Züchtest du die Dinger???  :3d: 
Hier hilft wohl wirklich nur die Radikal-Methode und vor allem die Frage, wo du die Dinger her hast.

Gruss Frank


----------



## nicolina (1 Mai 2002)

:evil: hallo
ich möchte euch ja nicht zu zu nahe treten aber eure antworten sind ja sehr dürftig.Und züchten die dinger bestimmt nicht.
Und woher ich sie habe kein plan.
Villeicht von Kaza oder imesh wer weiß.
Frag euch ja nur weil ich xp habe und keiner sich damirt auskennt denn man kommt ja nicht einmal in ms-dos rein um dort eventuell etwas zu löschen.
Aber trozdem Danke für eure freundliche und Informative auskunft*g*


----------



## Freeman76 (1 Mai 2002)

Hi,



> ich möchte euch ja nicht zu zu nahe treten aber eure antworten sind ja sehr dürftig.Und züchten die dinger bestimmt nicht.



Hmm, ok, ein paar Hinweise waren aber schon dabei, oder?   

Wenn Du keinen aktuellen Virenscanner hast, check mal Online den Rechner mit dem Trendmicro Scanner unter 
http://germany.trendmicro.de/housecall/start_corp.asp#Scan
- Den Haken unter "Säubern" nicht vergessen...

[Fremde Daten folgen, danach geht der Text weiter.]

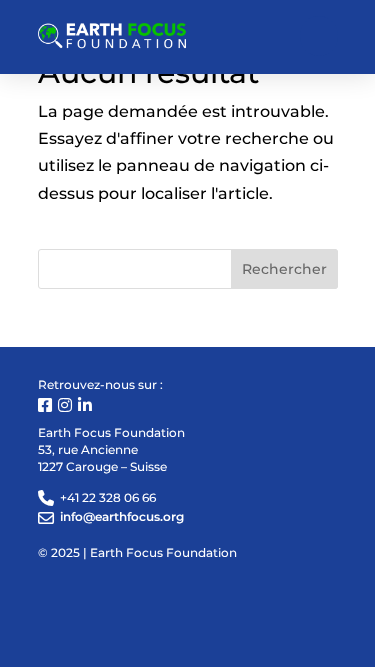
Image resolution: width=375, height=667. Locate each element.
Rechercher (284, 269)
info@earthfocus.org (122, 516)
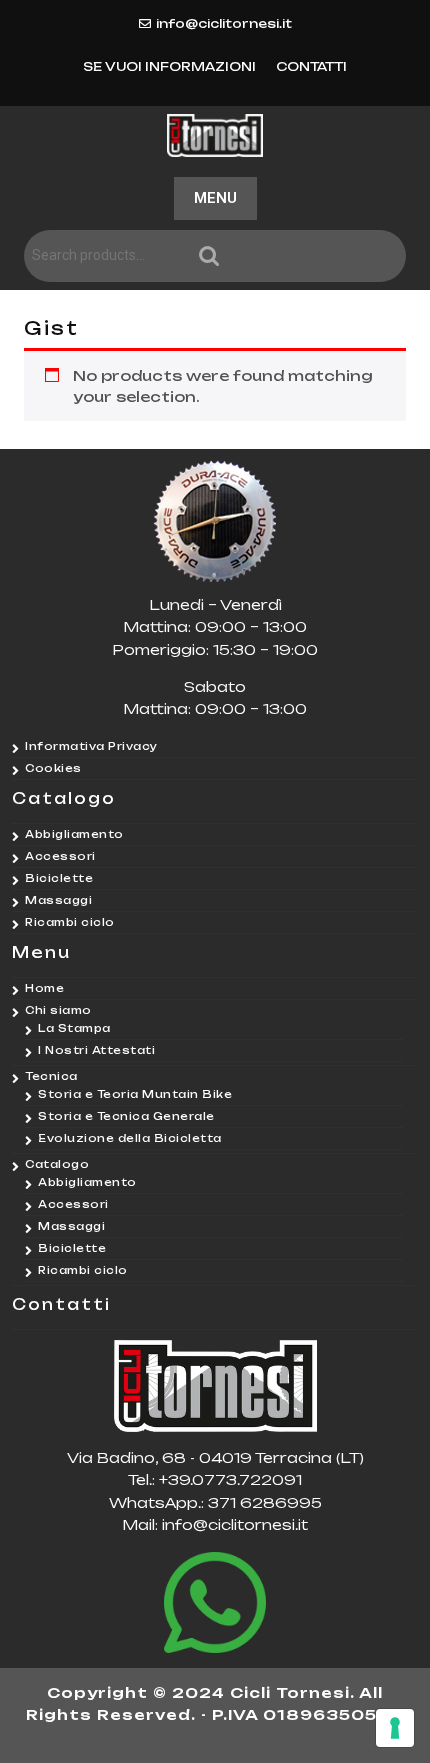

Zusätzlich evtl. noch den Trojanerscanner ANTS unter http://www.ants-online.de/ants/download.php downloaden.

Und noch was habe ich vergessen:

Unter http://www.free-av.de/ gibt es einen guten kostenlosen Virenscanner für den Privatgebrauch.
Zusätzlich würde ich mal checken, woher die Trojaner kommen (E-Mails, Downloads, ICQ???). Nicht dass Du nach jeder Installation wieder den Trojaner auf Grund eines infizierten Progis wieder installierst.

Nach erfolgreicher Reinigungsaktion bzw. (hoffentlich nicht) wäre eine Firewall vielleicht angebracht, z.B. Outpost unter http://www.agnitum.com.


----------



## virenscanner (1 Mai 2002)

@Nicolina

Welchen "Trojanerscanner" hast Du eingesetzt???


----------



## nicolina (1 Mai 2002)

:lol: Hallo
Danke für eure Antworten
Für die Trojaner benutze ich Anti-Trojan
Zum scannen für Viruse Norten 2002
Und eine Firewall hab ich mir eingerichtet(zone Alarm)aber leider zu spät.Also danke und ich hoffe es klappt jetzt nach euren guten Tips danke . :lol:  :lol:  :lol: 
Euch noch einen schönen Abend bis danni Grüße Nicolina


----------



## nicolina (1 Mai 2002)

:holy: Hallo Freemen
 0  0 Wer ich,Ja ein paar andeutungen aber nur ein paar frech*g*
Achja was ich noch fragen wollte was sind denn progis?
Wäre nett wenn Du mir das erklären könntest.  
Danke also cu


----------



## Freeman76 (1 Mai 2002)

Hi,

also, Progis sind Programme  :lol: 

War eine leichte Frage


----------



## nicolina (1 Mai 2002)

:lol:  :lol:  :lol: Juhu habs geschaft meine Trojaner zu entfernen und soll ich euch sagen wie?
Ja also ich habe mit dem Anti Spy xp denn hab ich installiert,und der hat alles gelöscht womit Microsoft das System überwacht gelöscht und deaktiviert und danach waren alle Trojaner weg.
Also das ist ja wohl der Gipfel wenn die wirklich von Microsoft waren oder.
Kann das sein?
Weiß darüber jemand was.Echt hart wie die einen überwachen.


----------



## Heiko (2 Mai 2002)

Dass Microsoft gerne mehr über die Nutzer wissen will als ihnen eigentlich angeht ist gemeinhin bekannt. Aber dass die Trojaner installieren ist doch etwas zu hart formuliert.


----------



## Freeman76 (2 Mai 2002)

nicolina schrieb:
			
		

> Ja also ich habe mit dem Anti Spy xp denn hab ich installiert,und der hat alles gelöscht womit Microsoft das System überwacht gelöscht und deaktiviert und danach waren alle Trojaner weg.
> Also das ist ja wohl der Gipfel wenn die wirklich von Microsoft waren oder.
> Kann das sein?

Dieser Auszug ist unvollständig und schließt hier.